Information on gemstones from Tammy's Jewelry and Gem Box Gemological Information

Sugilite

The mineral sugilite was first described in 1976 by Murakami and his co-workers in the Mineralogical Journal of Japan, and was named in honour of the late Professor Kan-ichi Sugi. As first discovered the mineral consisted of brownish-yellow grains in an aegirine syenite from Iwagi Islet, Ehemi Prefecture, Japan. The mineral is hexagonal in structure, with hardness 6 on Mohs' scale, density 2.74 and refractive indices 1.607 for the extraordinary and 1.610 for the ordinary ray. In composition, sugilite is a complex silicate of alkali metals, iron, aluminium, etc. and contains water. In its composition, crystal structure and physical properties it closely resembles another rare mineral sogdianite (first described in 1968) with which it has in fact been confused.

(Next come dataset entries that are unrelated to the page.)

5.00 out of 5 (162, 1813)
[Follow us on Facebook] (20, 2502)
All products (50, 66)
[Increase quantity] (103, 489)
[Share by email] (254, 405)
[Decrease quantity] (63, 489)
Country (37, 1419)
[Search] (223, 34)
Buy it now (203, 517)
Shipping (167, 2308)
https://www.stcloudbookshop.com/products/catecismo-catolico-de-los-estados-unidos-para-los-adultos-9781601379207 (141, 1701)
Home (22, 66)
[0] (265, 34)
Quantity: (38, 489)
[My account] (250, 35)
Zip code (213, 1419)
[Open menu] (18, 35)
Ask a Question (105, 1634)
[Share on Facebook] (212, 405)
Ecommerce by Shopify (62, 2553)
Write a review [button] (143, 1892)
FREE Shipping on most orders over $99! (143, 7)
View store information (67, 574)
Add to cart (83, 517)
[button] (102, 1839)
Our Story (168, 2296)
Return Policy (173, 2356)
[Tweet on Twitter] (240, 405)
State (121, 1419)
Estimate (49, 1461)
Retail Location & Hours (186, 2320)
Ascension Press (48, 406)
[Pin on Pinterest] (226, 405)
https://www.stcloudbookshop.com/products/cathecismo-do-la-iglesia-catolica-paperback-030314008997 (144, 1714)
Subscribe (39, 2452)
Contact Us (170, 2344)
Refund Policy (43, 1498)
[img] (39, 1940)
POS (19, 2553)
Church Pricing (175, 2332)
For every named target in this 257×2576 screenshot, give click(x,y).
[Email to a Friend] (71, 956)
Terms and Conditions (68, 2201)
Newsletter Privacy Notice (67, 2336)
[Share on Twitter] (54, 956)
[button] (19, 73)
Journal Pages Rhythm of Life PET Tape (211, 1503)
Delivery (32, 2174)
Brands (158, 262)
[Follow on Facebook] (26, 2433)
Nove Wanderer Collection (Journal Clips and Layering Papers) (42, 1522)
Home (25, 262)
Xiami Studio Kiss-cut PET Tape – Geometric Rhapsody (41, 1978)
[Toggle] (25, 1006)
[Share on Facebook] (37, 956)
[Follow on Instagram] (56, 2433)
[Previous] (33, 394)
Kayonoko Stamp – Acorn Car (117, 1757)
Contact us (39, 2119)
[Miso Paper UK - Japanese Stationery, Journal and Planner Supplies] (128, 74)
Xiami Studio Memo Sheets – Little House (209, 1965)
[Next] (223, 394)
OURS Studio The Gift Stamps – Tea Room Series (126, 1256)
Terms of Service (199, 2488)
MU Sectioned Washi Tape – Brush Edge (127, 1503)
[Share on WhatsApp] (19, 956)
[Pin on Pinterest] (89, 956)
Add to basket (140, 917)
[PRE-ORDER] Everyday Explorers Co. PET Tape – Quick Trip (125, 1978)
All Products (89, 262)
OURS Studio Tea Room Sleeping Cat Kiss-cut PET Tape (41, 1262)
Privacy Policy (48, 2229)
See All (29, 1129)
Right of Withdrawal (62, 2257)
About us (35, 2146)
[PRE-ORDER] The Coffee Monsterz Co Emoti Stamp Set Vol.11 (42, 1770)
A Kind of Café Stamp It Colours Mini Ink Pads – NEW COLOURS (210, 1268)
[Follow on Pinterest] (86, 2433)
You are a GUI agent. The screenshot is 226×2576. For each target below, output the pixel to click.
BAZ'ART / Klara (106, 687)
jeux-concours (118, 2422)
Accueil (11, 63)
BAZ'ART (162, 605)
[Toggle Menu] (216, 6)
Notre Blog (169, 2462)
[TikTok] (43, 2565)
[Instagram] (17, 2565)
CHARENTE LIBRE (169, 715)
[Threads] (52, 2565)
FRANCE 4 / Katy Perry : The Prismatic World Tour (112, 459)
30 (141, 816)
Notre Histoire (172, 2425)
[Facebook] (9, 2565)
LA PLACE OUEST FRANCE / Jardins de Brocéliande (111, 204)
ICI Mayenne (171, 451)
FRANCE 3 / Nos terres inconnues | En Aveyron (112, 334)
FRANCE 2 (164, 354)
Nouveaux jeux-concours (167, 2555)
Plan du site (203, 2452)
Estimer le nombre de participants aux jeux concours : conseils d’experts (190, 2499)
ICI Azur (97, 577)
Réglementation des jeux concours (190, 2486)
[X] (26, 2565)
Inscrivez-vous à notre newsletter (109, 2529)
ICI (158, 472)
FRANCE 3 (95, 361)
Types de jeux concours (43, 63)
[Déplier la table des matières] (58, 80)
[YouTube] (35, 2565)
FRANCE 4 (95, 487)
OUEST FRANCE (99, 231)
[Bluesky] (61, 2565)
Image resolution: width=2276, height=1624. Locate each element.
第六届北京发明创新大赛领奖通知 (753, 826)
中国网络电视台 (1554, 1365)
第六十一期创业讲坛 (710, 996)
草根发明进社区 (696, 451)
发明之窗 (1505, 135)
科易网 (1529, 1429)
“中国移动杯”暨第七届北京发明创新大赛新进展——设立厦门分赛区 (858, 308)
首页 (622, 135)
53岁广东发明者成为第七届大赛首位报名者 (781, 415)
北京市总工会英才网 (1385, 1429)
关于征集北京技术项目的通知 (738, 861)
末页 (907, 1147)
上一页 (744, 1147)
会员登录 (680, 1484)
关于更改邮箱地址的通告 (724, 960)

Sogdianite, however, contains essential zirconium and has a rather higher density (2.82-2.90).

The yellow-brown grains of sugilite as originally discovered had nothing to offer as a gem material, but more recently a very different and strikingly handsome manganoan form of the mineral has been recovered from the Wessel Mine, Hotazel, in the North Province of South Africa. Here the mineral is found in the form of a purple rock-like material of which 'Royal Azel' and 'Royal Lavulite' have proved the most popular. As an aid to the gemmologist in the identification of this manganoan form of sugilite by standard techniques the presence of three fairly sharp bands in the violet region at 4110, 4190 and 4370, due to manganese, should be mentioned. These bands were first recorded by R Dillman, and being at the violet end of the spectrum can. only successfully be observed by using a powerful beam of light which has passed through a good blue filter.